*** Block opens ***
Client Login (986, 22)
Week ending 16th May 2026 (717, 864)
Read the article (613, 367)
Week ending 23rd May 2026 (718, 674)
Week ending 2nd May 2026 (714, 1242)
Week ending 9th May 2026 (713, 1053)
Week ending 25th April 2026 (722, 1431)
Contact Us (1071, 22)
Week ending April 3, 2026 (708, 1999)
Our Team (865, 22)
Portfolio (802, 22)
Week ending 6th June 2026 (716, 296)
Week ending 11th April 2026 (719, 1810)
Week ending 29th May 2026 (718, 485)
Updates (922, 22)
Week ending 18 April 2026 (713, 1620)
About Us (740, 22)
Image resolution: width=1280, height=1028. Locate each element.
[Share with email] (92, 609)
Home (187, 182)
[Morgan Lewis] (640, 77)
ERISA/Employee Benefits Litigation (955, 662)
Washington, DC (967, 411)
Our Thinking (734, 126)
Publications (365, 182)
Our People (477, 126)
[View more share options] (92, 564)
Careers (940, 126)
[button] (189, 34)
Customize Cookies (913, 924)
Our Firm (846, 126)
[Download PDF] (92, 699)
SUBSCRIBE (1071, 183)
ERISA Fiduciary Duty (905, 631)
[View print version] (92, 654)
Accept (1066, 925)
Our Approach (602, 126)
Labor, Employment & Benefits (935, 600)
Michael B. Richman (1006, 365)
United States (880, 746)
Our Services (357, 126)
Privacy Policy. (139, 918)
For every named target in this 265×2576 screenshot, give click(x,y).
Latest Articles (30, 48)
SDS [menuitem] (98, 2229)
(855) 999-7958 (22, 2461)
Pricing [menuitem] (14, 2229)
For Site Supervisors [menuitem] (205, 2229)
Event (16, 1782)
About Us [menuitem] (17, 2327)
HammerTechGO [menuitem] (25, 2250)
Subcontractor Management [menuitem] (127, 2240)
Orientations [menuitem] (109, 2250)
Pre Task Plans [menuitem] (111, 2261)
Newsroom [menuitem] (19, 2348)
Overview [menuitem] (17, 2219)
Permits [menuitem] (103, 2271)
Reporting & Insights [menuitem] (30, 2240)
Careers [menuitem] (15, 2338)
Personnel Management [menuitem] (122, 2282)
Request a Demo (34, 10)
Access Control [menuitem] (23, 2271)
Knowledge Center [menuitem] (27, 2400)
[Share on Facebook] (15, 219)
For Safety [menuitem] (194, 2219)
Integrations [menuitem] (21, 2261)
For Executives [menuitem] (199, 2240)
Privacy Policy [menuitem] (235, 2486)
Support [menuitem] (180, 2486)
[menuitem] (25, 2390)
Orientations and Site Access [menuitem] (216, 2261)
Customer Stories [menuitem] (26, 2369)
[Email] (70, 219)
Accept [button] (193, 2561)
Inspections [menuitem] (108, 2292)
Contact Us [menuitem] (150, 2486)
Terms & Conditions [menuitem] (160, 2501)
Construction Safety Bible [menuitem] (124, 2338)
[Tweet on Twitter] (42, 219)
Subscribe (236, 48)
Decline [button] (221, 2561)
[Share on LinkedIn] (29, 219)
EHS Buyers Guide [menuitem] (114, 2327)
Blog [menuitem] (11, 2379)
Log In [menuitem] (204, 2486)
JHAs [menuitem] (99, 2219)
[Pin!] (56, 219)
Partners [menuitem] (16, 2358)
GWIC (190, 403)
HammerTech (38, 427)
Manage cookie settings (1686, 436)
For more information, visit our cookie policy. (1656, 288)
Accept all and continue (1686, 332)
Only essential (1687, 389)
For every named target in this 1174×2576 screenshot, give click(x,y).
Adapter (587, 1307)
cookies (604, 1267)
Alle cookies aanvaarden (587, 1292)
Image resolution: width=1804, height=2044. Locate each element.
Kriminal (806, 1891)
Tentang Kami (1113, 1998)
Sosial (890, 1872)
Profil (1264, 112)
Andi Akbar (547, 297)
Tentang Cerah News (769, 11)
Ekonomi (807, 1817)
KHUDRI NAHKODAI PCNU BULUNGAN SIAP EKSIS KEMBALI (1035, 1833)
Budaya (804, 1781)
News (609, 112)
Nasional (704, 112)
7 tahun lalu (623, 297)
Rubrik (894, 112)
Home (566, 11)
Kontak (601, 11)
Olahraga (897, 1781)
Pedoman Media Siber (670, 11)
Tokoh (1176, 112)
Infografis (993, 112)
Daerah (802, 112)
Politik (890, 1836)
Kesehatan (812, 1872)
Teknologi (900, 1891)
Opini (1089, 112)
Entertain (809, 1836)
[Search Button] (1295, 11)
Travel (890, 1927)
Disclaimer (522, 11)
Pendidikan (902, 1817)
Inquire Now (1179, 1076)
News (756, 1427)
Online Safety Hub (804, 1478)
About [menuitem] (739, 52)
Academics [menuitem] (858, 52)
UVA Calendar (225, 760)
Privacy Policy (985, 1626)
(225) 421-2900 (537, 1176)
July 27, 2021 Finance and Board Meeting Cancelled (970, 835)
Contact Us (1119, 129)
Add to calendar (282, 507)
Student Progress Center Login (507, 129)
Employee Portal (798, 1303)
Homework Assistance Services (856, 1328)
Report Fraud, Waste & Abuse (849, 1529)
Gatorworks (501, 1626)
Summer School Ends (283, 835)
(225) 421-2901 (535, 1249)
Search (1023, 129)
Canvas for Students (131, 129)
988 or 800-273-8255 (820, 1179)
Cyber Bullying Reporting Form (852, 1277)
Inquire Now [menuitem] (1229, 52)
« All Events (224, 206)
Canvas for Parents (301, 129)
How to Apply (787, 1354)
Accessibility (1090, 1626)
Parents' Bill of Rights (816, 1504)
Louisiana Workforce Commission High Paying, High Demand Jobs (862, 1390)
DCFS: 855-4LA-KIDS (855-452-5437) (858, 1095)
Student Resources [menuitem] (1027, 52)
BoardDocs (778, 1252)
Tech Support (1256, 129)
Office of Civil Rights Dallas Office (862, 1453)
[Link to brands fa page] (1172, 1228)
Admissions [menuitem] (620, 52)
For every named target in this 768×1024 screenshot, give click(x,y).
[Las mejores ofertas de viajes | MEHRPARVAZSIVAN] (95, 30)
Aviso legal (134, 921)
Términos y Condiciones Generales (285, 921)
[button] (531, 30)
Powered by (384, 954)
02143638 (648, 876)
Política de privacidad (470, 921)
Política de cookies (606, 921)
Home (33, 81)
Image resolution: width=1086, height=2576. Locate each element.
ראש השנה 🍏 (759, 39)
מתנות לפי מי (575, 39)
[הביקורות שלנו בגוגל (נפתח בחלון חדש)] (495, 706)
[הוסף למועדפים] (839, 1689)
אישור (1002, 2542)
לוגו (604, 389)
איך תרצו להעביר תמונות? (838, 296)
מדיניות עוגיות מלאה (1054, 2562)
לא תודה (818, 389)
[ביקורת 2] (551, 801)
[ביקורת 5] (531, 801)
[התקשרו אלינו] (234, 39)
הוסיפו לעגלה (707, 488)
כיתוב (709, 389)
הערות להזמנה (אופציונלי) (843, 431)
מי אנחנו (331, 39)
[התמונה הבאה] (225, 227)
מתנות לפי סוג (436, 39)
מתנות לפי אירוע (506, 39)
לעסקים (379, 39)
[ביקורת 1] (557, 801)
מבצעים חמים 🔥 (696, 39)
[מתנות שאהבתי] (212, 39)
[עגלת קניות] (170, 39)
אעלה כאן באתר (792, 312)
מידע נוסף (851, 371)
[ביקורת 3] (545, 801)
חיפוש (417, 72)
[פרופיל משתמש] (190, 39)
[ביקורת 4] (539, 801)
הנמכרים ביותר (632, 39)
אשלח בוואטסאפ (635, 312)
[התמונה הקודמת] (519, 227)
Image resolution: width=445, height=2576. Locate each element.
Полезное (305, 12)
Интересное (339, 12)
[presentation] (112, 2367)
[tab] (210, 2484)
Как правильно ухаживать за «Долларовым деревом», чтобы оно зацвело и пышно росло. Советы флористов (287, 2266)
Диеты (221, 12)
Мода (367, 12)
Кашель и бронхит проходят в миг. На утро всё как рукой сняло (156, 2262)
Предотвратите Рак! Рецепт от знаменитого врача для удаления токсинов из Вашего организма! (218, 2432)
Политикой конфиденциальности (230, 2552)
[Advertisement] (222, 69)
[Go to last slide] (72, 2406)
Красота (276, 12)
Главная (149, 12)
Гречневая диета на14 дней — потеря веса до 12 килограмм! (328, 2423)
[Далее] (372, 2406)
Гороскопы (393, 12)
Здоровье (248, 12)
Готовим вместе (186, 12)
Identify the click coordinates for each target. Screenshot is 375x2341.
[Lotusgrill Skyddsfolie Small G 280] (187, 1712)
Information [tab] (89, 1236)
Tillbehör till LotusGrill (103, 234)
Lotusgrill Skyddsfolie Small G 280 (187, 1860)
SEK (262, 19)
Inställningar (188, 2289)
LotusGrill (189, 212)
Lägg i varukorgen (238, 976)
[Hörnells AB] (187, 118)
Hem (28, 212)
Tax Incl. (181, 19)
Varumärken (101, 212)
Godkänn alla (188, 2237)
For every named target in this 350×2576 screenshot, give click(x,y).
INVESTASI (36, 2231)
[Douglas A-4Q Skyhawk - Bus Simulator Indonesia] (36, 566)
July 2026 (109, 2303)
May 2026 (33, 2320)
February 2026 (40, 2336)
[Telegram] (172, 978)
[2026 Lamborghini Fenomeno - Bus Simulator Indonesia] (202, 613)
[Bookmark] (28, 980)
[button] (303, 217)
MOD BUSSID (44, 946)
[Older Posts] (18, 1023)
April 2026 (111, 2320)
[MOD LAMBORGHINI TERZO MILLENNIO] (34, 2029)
*** Block closes ***
Your answer should be the lines of the records that hold the string "Center".

Knowledge Center [menuitem] (27, 2400)
Student Progress Center Login (507, 129)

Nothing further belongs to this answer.